Comunicación interna, del Santander y Estudio de Comunicación |
Por Paula Fernández*
Ayer, en el salón del piso 15 de la sede central del Santander Río, en Buenos Aires, donde se suele hacer el cóctel de prensa todos los años, se presentó el libro «Comunicación interna en la empresa: claves y desafíos» realizado por la consultora Estudio de Comunicación con la colaboración del banco español.
Benito Berceruelo, coordinador del trabajo y socio fundador de Estudio de Comunicación (a cargo de la obra junto al Santander), lo definió como una obra «coral». Las voces del coro corresponden a más de 20 consultores en actividad que integran la red de Estudio de Comunicación en distintos países y que, a lo largo de 200 páginas, repasan los aspectos filosóficos y operativos de la comunicación interna en la empresa y lo ilustran con el «caso vivo» del Santander. La obra, que se descarta será muy celebrada en una disciplina donde escasea la producción teórica, viene a legitimar al comunicador profesional en el campo de la comunicación interna, terreno de eternas disputas con los responsables de Recursos Humanos. Todo un símbolo, por caso, fue que los comentarios estuvieran a cargo de Alejandro Formanchuk, que además de dotes histriónicas, tiene un lugar bien ganado como consultor especializado en este campo. La presentación de Formanchuk arrancó con la distinción entre el enfoque mediático (revistas, carteleras, intranet), el logístico (foco puesto en que el mensaje llegue) y el estratégico, centrado en la comunicación orientada a fines. El resto de la conversación se centró en las nuevas plataformas que posibilita Internet y provocó una apelación de la célebre conductora televisiva Canela, que integraba el auditorio, para que en los programas de intercambio entre empleados se agregue vitamina T, de «tocarse» (en el buen sentido). «Colaboradores», «Empleados», «audiencias internas», «públicos internos»: las cuestiones terminológicas fueron otro infaltable.

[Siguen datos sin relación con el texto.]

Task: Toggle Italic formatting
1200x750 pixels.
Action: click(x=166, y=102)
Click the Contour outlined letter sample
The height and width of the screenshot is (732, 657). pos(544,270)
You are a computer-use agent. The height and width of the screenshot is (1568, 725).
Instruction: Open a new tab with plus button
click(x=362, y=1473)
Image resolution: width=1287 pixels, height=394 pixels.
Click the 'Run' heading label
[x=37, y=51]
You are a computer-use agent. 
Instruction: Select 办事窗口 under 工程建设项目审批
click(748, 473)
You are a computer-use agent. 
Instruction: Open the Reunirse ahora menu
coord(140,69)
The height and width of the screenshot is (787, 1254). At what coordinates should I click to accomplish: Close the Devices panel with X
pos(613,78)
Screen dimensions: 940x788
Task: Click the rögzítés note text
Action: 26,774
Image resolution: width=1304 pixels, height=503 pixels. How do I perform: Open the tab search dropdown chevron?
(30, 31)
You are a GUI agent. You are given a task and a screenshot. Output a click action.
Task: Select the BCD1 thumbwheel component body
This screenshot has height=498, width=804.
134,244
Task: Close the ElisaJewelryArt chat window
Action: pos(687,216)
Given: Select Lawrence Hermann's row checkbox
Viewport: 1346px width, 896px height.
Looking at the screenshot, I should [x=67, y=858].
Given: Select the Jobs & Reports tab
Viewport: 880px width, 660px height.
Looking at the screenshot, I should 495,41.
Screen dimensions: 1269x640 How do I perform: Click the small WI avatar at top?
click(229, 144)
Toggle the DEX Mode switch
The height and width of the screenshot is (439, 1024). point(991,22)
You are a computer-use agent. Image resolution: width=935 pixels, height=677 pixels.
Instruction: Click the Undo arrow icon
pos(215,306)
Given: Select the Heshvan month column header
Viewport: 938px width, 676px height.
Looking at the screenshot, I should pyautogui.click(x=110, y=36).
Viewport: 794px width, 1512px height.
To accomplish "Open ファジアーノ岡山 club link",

La incidencia de la comunicación interna para la construcción de la reputación, su relevancia para la gestión de las personas y la comunicación al servicio del objetivo de la organización estuvieron entre los temas comentados. Los desafíos de la «generación Y» puesta a liderar, el coaching y la cuestión de género se anotaron como tópicos para futuras obras.